Algeria canceled Spanish Foreign Minister José Manuel Albares’s visit–one in which there had been plans to meet with the Algerian President and Foreign Minister–purportedly because Spain wanted only to discuss trade and to avoid the Sahara issue, reported Spanish media El Independiente.
The news outlet said that recent hopes for improved relations between Algeria and Spain have been dashed due to Spain’s recent actions aligning with Morocco on the Sahara dispute, as Spain considers Morocco’s Autonomy Plan “the most serious, credible, and realistic” solution.
It added that Prime Minister Pedro Sánchez’s visit to Morocco and subsequent statements endorsing Moroccan projects in the Sahara have further strained relations.
Algeria believes that the Spanish Prime Minister’s backing of the autonomy proposal was prearranged, and that Sánchez consented to once more becoming mired in Morocco and Algeria’s animosity.
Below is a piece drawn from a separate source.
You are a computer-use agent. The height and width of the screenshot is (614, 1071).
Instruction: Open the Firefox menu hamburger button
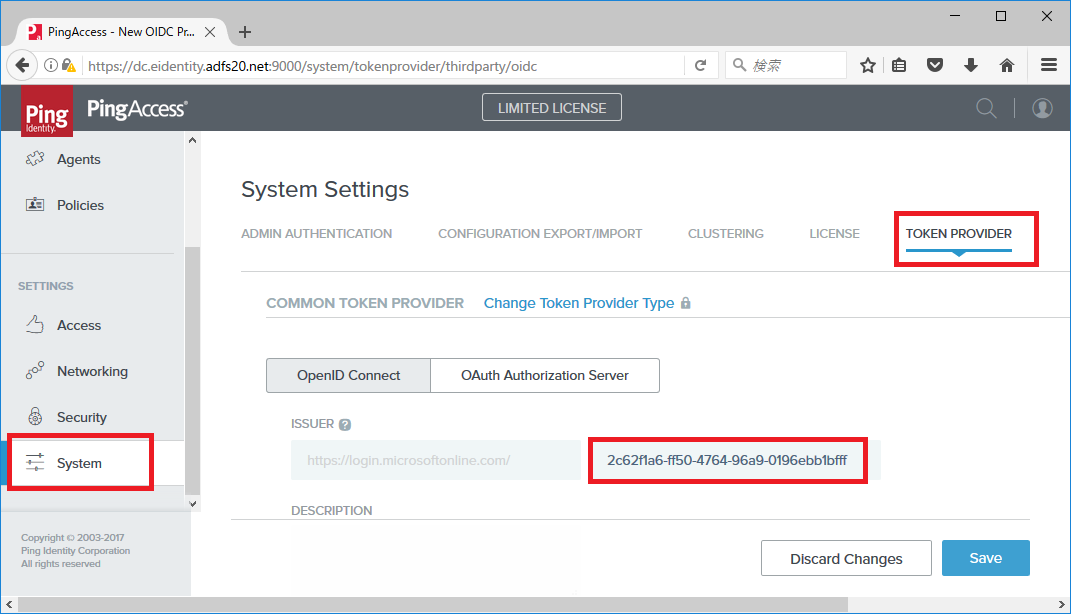[1047, 64]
“Now Spanish-Algerian relations have entered a phase of cold peace, so to speak. Algerians feel betrayed twice,” a source told the newspaper. “The feeling among Algerian political leaders is that the Sánchez government has deceived them and that what seemed like a Spanish return to Spain’s traditional neutrality over the Sahara has turned into a pro-Moroccan position, autonomy.”
The source added that, as relations seemed to improve after the return of an Algerian ambassador to Madrid, the Spanish government chose to betray the Algerians for the second time.
The newspaper also mentioned that despite initial gestures of reconciliation–such as the return of the ambassador to Madrid, the resumption of trade and commercial flights between Algiers and Madrid, and the partial lifting of the ban on exports from Spain–these efforts have evaporated.
“As long as the Sánchez Government remains in power, relations will not improve. Sánchez’s speech at the UN last September generated some good hopes, but they have already disappeared,” the source added.